═════ TEXTO FORNECIDO ═════

5 — Para além de prevenir e reprimir os crimes de auxílio à imigração, o preceito também está predestinado a servir de travão ao crime de tráfico de pessoas, dada a conexão parcial dos seus elementos. É verdade que o crime de tráfico de seres humanos não está fatal e necessariamente relacionado com o crime de auxílio. Isto é, não depende de favorecimento e de facilitação à entrada de estrangeiros ilegais, pois que até ocorre com cidadãos nacionais, com outros residentes legais e até com visitantes de outras nacionalidades. Não podemos, contudo, esquecer que, não raras vezes, as pessoas vítimas deste auxílio (em inglês, “Human smuggling”) acabam por se tornar concomitantemente vítimas do tráfico de seres humanos, para os mais diversos fins: exploração sexual de mulheres, trabalho e serviços forçados, pornografia infantil e pedofilia, etc, tudo isto em variadíssimas situações de fraude, servidão involuntária e escravatura, entre outras formas de atropelo à dignidade da condição humana.

═════

** INSTRUÇÕES E REQUISITOS **
Indique todos os grupos de pessoas com quem, segundo o texto sobre o auxílio à imigração, o tráfico de seres humanos também ocorre. As linhas seguintes são material à parte, sem relação com o texto.

═════ MATERIAL RECOLHIDO ═════

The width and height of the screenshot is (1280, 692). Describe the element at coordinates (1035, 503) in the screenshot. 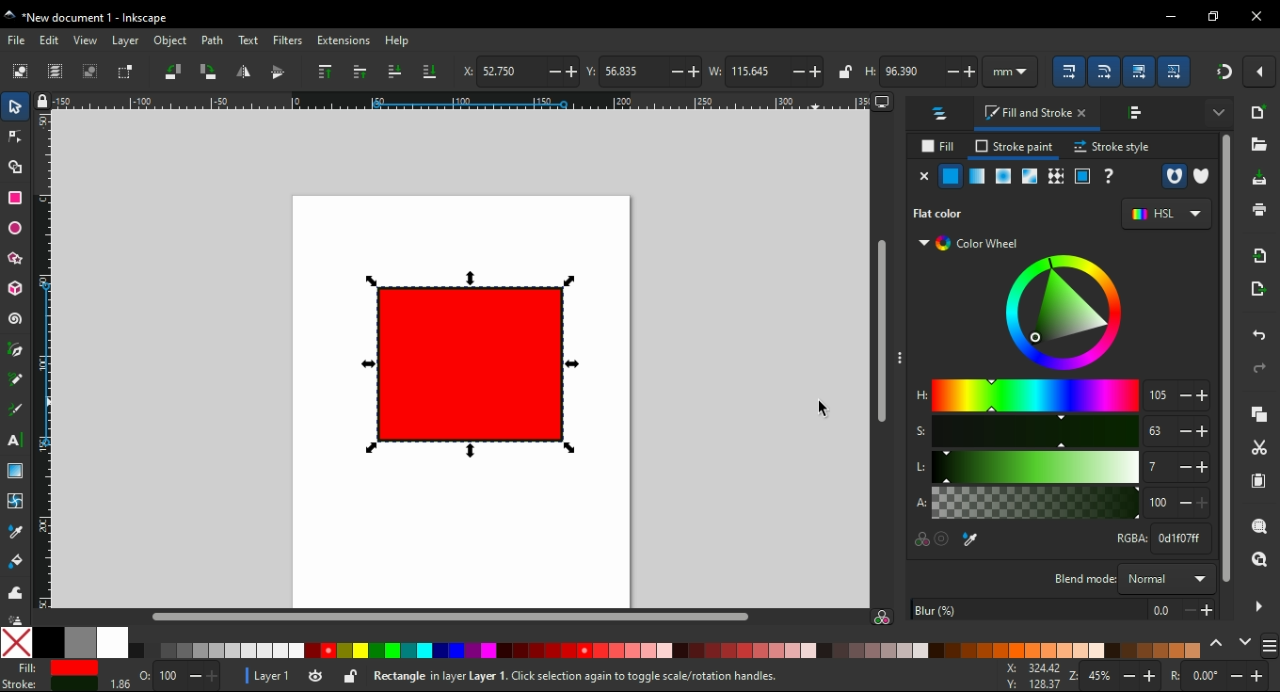

I see `alpha (opacity)` at that location.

═════

** RESPOSTA AO EXERCÍCIO **
Cidadãos nacionais; outros residentes legais; visitantes de outras nacionalidades.